The present work reports that activation of P2X7 receptor induces synaptic vesicle release in granule neurons and phosphorylation of synapsin-I by calcium-calmodulin-dependent protein kinase II (CaMKII), which in turn modulates secretory event. ATP, in absence of magnesium, induced a concentration-dependent glutamate release with an EC50 value of 1.95 microM. The involvement of P2X7 receptor was suggested when maximal secretory response was significantly reduced by the selective P2X7 antagonist Brilliant Blue G (BBG; 100 nM) and abolished by removing extracellular Ca2+. The involvement of P2X7 receptor on synaptic vesicle release was confirmed by measuring the release of FM 1-43 dye.
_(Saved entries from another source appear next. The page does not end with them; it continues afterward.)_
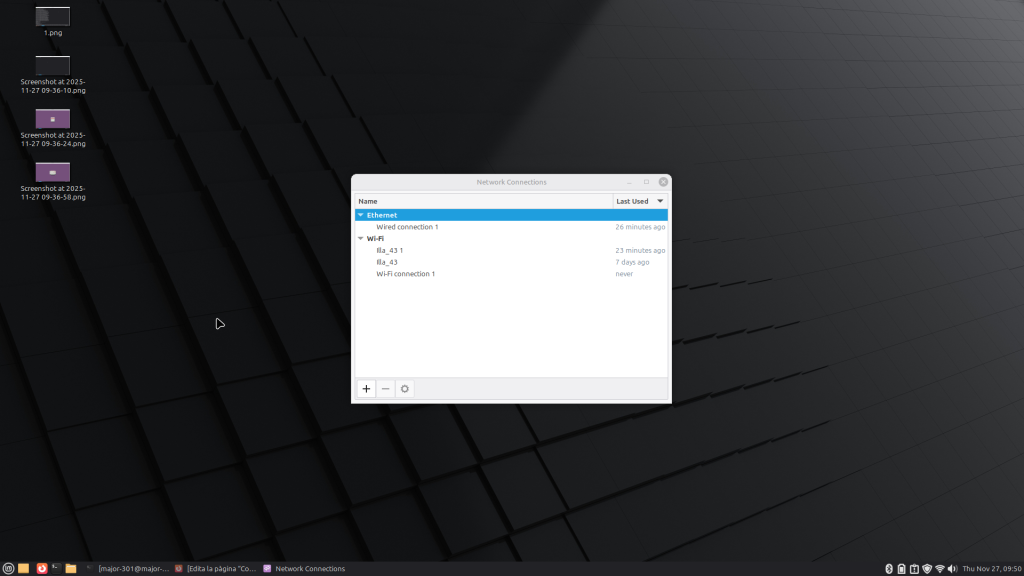Click the shield update manager tray icon
Image resolution: width=1024 pixels, height=576 pixels.
click(926, 568)
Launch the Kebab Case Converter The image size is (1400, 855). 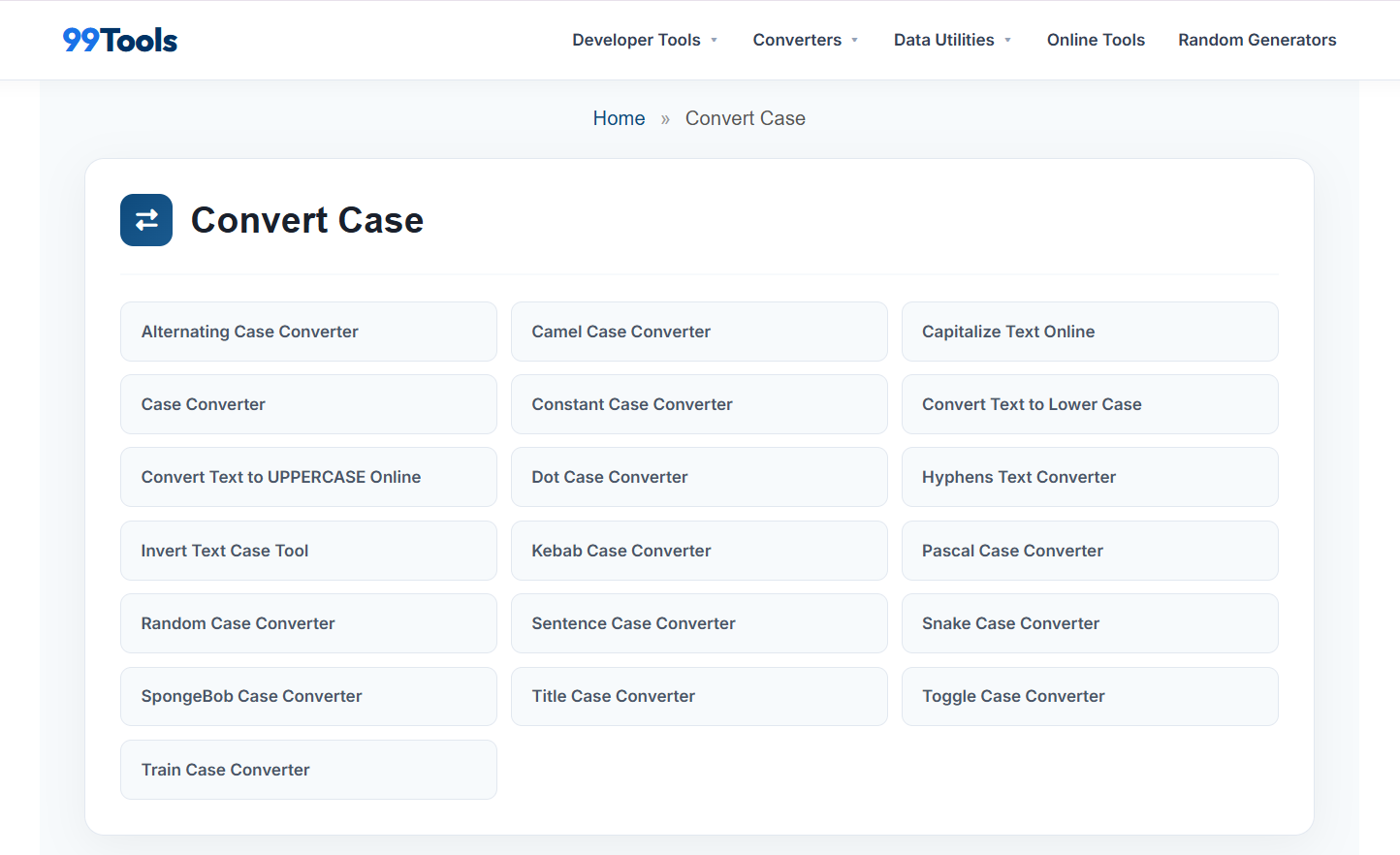[x=698, y=551]
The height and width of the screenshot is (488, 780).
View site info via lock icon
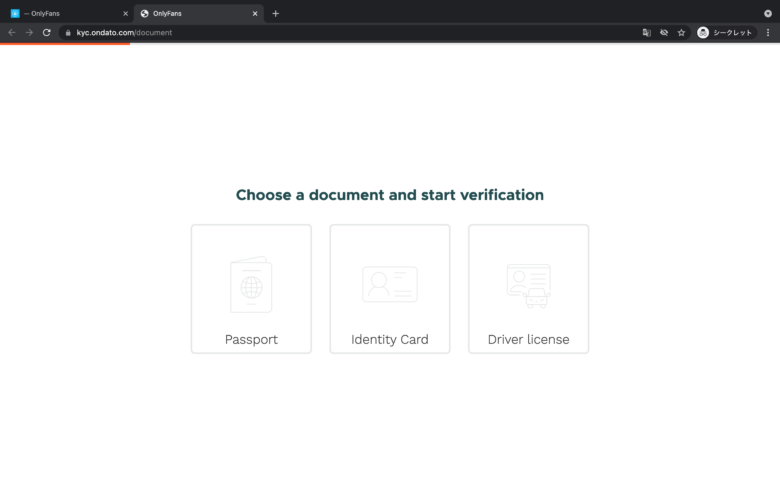tap(68, 32)
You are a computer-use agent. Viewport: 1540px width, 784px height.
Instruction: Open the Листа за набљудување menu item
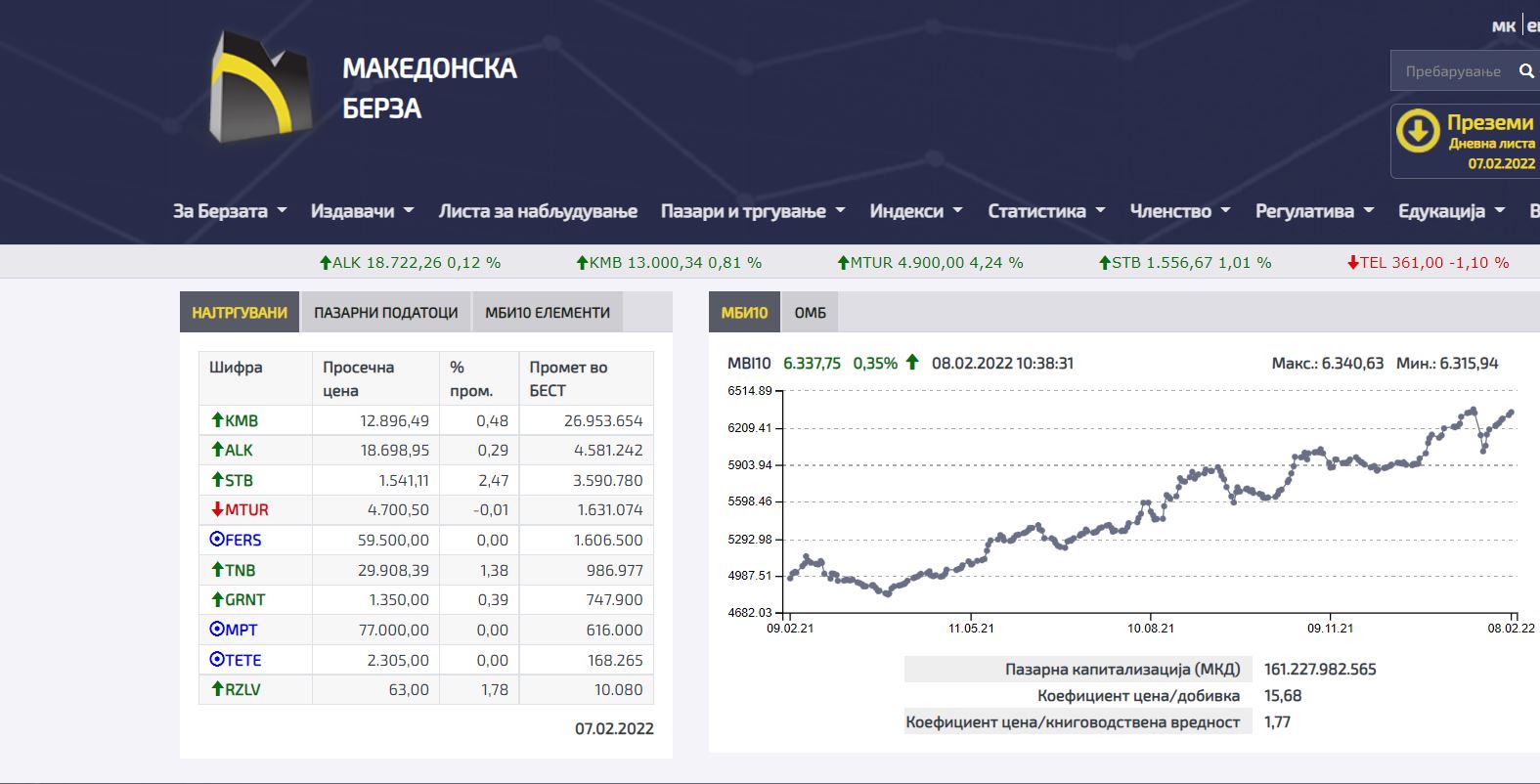(538, 211)
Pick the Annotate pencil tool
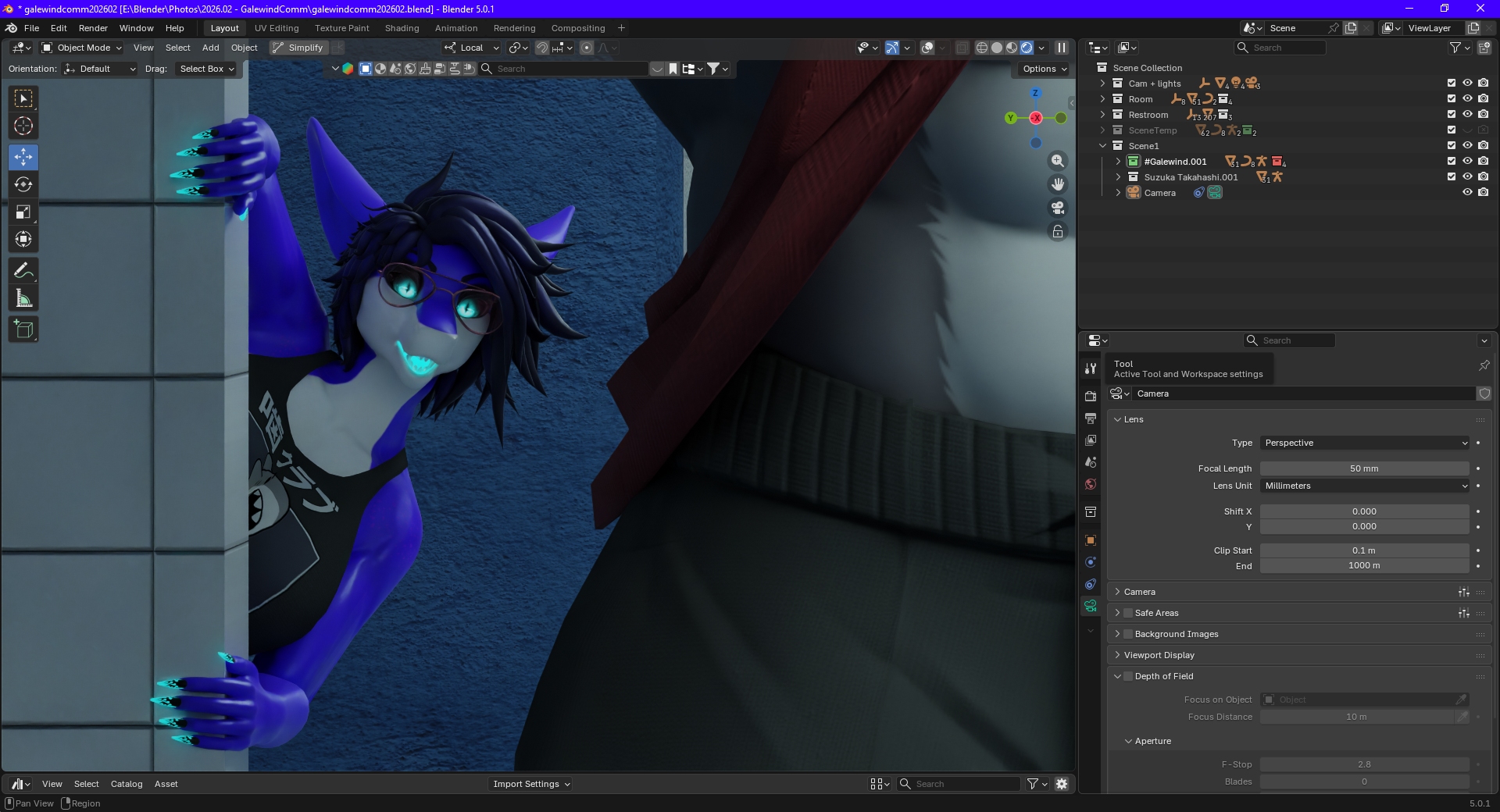The height and width of the screenshot is (812, 1500). (x=23, y=271)
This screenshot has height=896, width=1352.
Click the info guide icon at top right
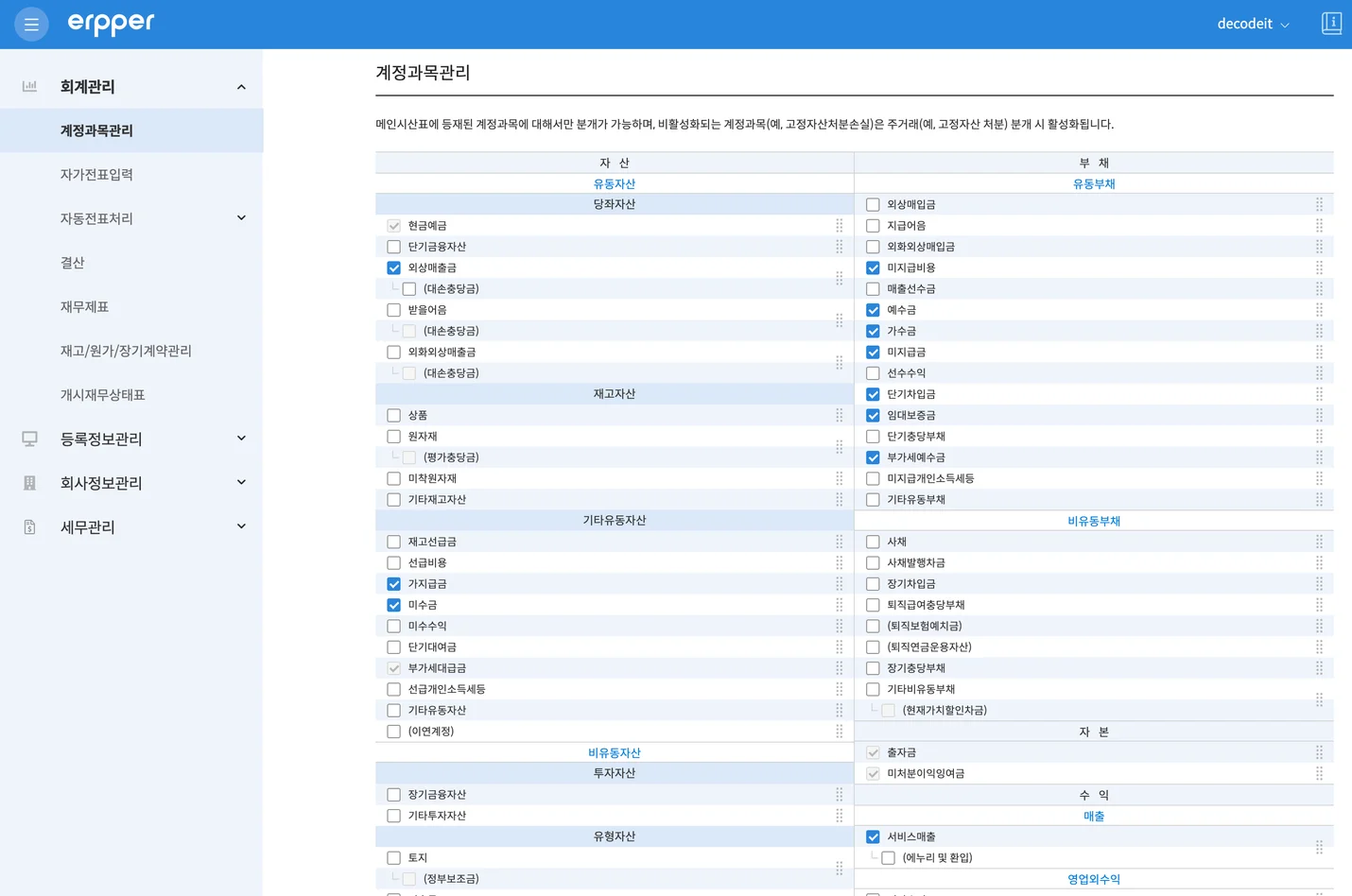(1331, 24)
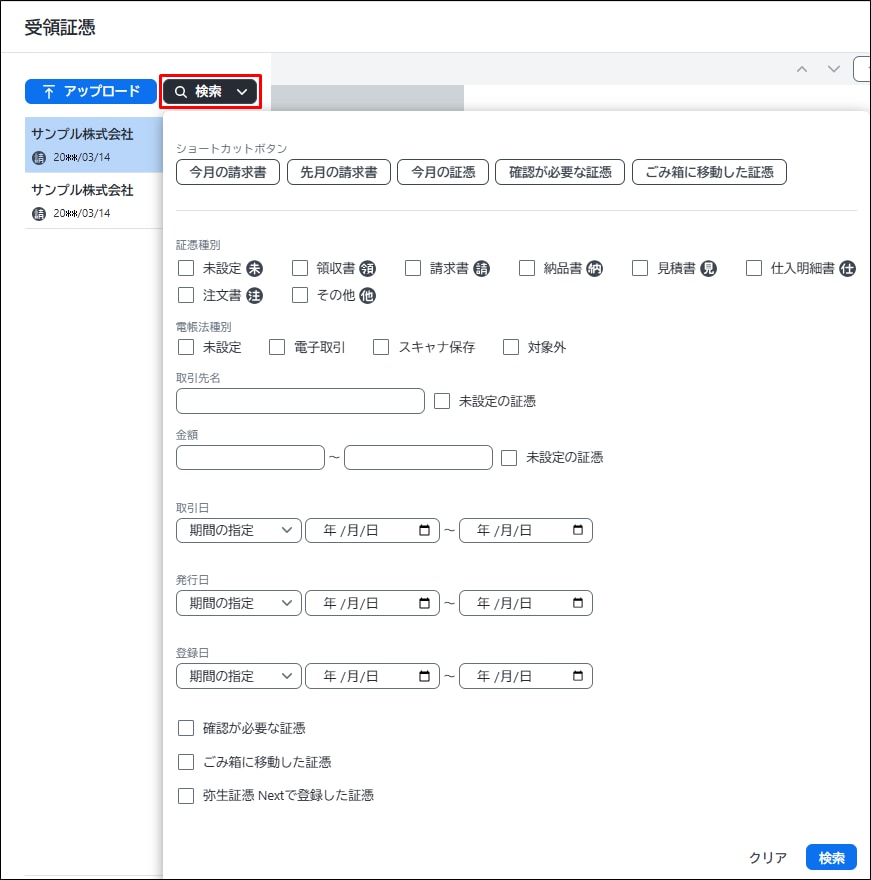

In this case, pharmacological activation of P2X7 was achieved with the more selective agonist 2'-3'-o-(4-benzoylbenzoyl)-adenosine 5'-triphosphate (BzATP; 100 microM) showing a significant FM 1-43 release that was blocked by BBG (100 nM), by Zn2+ ions (100 microM), both P2X7 blockers, but not by suramin (100 microM), antagonist of P2X1, P2X2, P2X3 and P2X5. In addition, BzATP, through P2X7 receptor activation, significantly increased the phosphorylation of synapsin-I, the main presynaptic target of CaMKII. Both effects mediated by BzATP were inhibited by the CaMKII inhibitors KN-62 (10 microM) and KN-93 (10 microM). These results suggest, therefore, that Ca2+ entrance mediated by P2X7 receptor induces glutamate release and in parallel synapsin-I phosphorylation.